Here is an example of how not to build your corporate reputation that you won't find anywhere but in a blog posting:
In early October 2005, I was unable to log into my purchased Profiles International, Inc. assessment inventory (at www.profilesontheweb.com) to satisfy an online retail order received through my www.SelfAssessmentCenter.com shopping cart. Neither the Profiles International, Inc. dealer/distributor, that I purchased the inventory from, nor the Profiles International customer service people in Waco, TX could determine what the problem was and how to fix it. Therefore, I asked the dealer/distributor to fulfill the consumer's self assessment order for me from his inventory.
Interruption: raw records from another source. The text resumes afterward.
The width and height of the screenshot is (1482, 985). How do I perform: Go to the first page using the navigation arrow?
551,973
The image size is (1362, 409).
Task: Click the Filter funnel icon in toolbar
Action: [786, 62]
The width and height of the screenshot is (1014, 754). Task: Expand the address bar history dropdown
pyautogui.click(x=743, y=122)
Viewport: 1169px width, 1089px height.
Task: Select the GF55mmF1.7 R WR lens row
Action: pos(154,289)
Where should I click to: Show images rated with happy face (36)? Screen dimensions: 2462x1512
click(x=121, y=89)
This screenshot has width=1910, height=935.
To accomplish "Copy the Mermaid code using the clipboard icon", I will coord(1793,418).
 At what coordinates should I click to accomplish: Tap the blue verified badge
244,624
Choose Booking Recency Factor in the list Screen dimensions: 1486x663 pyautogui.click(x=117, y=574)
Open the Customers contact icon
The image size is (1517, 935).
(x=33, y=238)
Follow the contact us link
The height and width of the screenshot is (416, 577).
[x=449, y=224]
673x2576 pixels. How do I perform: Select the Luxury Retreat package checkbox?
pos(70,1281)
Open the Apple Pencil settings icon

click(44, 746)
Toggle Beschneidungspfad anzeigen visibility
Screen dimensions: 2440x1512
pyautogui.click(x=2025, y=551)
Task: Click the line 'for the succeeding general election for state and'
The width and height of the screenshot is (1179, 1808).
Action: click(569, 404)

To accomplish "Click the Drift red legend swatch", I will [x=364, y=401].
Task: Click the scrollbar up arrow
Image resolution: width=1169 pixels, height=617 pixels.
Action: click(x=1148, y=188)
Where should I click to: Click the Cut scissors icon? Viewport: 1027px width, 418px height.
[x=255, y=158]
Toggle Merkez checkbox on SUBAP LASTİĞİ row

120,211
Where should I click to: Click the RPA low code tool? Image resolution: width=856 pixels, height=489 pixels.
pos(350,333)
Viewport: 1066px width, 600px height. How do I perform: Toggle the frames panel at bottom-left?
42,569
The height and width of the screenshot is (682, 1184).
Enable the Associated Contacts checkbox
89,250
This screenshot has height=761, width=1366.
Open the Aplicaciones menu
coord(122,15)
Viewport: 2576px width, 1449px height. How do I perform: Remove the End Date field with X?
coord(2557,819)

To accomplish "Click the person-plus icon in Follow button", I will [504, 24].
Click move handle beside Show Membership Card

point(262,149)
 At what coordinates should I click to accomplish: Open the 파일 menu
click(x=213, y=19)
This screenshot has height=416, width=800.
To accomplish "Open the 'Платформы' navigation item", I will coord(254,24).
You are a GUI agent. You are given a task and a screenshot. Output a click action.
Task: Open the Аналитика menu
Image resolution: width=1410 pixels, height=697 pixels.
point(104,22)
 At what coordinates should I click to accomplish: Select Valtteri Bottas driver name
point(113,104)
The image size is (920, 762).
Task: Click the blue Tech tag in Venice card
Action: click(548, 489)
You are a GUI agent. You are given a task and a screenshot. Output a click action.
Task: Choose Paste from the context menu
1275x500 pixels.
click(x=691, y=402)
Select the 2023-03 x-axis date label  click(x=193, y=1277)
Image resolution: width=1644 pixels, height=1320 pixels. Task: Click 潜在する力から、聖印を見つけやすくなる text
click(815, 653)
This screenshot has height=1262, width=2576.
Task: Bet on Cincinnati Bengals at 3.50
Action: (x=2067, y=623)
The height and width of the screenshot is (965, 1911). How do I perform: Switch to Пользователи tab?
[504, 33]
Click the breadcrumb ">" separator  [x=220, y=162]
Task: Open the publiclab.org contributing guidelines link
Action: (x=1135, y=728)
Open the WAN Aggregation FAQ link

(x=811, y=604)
In following up to resolve the problem, the dealer/distributor reported his progress in an October 11, 2005 email to me:
John,Regards your POTW Internet site. It seems, despite a company's size, it takes forever to get answers. Progress (actually lack of) to date:1. At 2:59 pm yesterday I called Mike Kelly (the VP of Sales with whom I interface on any and all issues). Mike wasn't available and I was referred to Julia (another VP of Sales) who referred me to Andrian (a customer support person) who said she would have to find out why ... she could only verify the site was disabled. Told her she might want to check with Scott Haney to see if he (or someone else) authorized the disabling of your account while doing her routine check of why the account was disabled.2. Got a voice message from Mike Kelly last night (about 6:45 pm) saying he got an email from Scott saying he had no knowledge as to why your account was disabled.3. Talked with Mike Kelly a few minutes ago and he is waiting for one of the Tech People to call him back.I'll keep you posted.
After the above email, the dealer/distributor continued his attempt to resolve the denied access problem. What he discovered was the denial of access was not a technical issue but someone within of the management of this publisher had ordered the denied access. That 'someone' was James L. Sirbasku, the CEO of Profiles International, Inc.